## Task to carry out
Below are some records. Return exactly the lines from the one containing "3 [button] (148, 684)" through the one containing "Log in to leave a comment (90, 2174)", both included, and only those.

Stored data entries:
═══

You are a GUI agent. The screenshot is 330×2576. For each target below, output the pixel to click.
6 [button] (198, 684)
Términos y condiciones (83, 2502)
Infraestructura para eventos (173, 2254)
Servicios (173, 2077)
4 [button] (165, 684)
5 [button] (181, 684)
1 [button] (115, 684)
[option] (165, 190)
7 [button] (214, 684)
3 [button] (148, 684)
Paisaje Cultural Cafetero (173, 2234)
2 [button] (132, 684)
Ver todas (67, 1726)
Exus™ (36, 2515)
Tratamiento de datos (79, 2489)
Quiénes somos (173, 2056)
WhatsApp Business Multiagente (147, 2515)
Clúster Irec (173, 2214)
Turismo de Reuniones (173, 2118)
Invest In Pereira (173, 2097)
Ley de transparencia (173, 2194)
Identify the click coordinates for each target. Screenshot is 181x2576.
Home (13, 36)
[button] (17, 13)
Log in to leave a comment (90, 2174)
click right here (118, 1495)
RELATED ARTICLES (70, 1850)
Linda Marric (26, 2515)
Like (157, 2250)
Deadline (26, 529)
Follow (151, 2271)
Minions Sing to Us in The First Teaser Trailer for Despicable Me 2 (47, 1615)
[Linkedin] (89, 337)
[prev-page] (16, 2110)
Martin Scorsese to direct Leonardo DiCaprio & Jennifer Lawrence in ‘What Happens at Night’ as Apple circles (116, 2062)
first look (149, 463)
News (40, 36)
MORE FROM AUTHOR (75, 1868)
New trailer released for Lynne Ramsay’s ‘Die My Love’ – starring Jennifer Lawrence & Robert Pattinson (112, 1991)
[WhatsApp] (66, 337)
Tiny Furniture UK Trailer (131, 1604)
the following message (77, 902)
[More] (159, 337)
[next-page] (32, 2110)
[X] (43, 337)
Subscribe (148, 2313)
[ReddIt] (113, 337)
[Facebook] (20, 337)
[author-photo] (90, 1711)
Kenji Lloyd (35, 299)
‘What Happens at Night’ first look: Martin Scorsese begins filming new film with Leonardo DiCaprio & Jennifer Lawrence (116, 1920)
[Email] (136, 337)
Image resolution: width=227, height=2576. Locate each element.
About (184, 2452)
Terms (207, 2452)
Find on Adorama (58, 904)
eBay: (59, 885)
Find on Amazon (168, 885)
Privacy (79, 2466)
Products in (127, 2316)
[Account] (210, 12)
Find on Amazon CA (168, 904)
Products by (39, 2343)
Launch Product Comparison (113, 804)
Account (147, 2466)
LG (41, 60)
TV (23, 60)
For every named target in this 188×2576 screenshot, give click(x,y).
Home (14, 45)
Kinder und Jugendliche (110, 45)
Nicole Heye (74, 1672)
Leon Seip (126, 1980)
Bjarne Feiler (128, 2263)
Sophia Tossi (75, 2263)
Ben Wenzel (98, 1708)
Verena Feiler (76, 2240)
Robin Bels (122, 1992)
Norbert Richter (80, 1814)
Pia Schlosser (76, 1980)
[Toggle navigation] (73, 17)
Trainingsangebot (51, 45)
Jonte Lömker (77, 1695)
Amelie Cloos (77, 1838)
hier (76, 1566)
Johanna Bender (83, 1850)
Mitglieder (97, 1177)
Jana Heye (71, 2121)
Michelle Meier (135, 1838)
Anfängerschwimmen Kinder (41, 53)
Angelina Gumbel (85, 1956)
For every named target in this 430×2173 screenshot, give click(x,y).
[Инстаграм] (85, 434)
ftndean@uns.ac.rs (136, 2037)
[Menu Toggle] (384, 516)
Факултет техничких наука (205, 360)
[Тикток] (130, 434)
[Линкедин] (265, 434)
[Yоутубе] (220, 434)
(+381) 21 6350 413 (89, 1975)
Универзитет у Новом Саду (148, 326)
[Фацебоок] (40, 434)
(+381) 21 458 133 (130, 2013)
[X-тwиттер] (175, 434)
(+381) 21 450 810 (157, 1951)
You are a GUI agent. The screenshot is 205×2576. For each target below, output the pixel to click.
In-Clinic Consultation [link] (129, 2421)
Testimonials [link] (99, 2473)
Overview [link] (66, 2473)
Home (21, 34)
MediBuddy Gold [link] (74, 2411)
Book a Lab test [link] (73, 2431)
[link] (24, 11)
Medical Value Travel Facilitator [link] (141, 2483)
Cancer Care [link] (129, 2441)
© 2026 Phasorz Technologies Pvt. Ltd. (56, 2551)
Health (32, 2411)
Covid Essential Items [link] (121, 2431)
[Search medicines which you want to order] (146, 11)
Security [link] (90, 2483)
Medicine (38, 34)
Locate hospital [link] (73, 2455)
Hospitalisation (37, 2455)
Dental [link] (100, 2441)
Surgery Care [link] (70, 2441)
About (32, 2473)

═══

## Expected answer
3 [button] (148, 684)
Paisaje Cultural Cafetero (173, 2234)
2 [button] (132, 684)
Ver todas (67, 1726)
Exus™ (36, 2515)
Tratamiento de datos (79, 2489)
Quiénes somos (173, 2056)
WhatsApp Business Multiagente (147, 2515)
Clúster Irec (173, 2214)
Turismo de Reuniones (173, 2118)
Invest In Pereira (173, 2097)
Ley de transparencia (173, 2194)
Identify the click coordinates for each target. Screenshot is 181x2576.
Home (13, 36)
[button] (17, 13)
Log in to leave a comment (90, 2174)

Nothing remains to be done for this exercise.